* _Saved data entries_
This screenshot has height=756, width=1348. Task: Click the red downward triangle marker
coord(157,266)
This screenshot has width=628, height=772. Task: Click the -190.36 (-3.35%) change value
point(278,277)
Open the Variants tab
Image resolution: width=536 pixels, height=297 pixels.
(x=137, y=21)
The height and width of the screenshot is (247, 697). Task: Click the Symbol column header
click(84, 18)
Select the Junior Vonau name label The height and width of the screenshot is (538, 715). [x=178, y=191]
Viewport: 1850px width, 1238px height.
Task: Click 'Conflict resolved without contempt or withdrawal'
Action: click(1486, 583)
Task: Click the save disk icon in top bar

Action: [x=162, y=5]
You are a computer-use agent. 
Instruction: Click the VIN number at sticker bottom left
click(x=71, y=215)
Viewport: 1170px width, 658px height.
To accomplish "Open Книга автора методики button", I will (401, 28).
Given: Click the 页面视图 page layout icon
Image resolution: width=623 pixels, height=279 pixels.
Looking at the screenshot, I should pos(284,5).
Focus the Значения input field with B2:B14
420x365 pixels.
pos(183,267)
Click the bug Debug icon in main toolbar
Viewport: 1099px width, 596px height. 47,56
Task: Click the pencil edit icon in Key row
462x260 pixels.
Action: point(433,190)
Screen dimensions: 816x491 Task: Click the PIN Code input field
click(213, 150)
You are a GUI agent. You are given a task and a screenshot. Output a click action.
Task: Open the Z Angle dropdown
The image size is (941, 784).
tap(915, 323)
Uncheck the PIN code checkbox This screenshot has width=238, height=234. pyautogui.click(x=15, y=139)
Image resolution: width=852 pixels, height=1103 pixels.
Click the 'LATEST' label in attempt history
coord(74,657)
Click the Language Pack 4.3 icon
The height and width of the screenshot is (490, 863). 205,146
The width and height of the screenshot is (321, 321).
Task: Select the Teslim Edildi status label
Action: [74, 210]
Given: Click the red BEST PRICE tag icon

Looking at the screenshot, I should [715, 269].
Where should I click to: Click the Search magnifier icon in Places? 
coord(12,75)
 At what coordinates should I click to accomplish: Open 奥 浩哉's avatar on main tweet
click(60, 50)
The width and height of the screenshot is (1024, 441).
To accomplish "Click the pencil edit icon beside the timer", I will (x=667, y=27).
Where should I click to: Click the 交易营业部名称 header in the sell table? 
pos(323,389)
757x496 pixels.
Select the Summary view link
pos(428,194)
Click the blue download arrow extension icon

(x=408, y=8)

* _TASK TO COMPLETE_
Give back, exactly as written, the stretch from the line with "Select the Junior" through the line with "Task: Open the Z Angle dropdown", and no other lines from the records above.

* _WRITTEN RESPONSE_
Select the Junior Vonau name label The height and width of the screenshot is (538, 715). [x=178, y=191]
Viewport: 1850px width, 1238px height.
Task: Click 'Conflict resolved without contempt or withdrawal'
Action: click(1486, 583)
Task: Click the save disk icon in top bar

Action: [x=162, y=5]
You are a computer-use agent. 
Instruction: Click the VIN number at sticker bottom left
click(x=71, y=215)
Viewport: 1170px width, 658px height.
To accomplish "Open Книга автора методики button", I will (401, 28).
Given: Click the 页面视图 page layout icon
Image resolution: width=623 pixels, height=279 pixels.
Looking at the screenshot, I should pos(284,5).
Focus the Значения input field with B2:B14
420x365 pixels.
pos(183,267)
Click the bug Debug icon in main toolbar
Viewport: 1099px width, 596px height. 47,56
Task: Click the pencil edit icon in Key row
462x260 pixels.
Action: point(433,190)
Screen dimensions: 816x491 Task: Click the PIN Code input field
click(213, 150)
You are a GUI agent. You are given a task and a screenshot. Output a click action.
Task: Open the Z Angle dropdown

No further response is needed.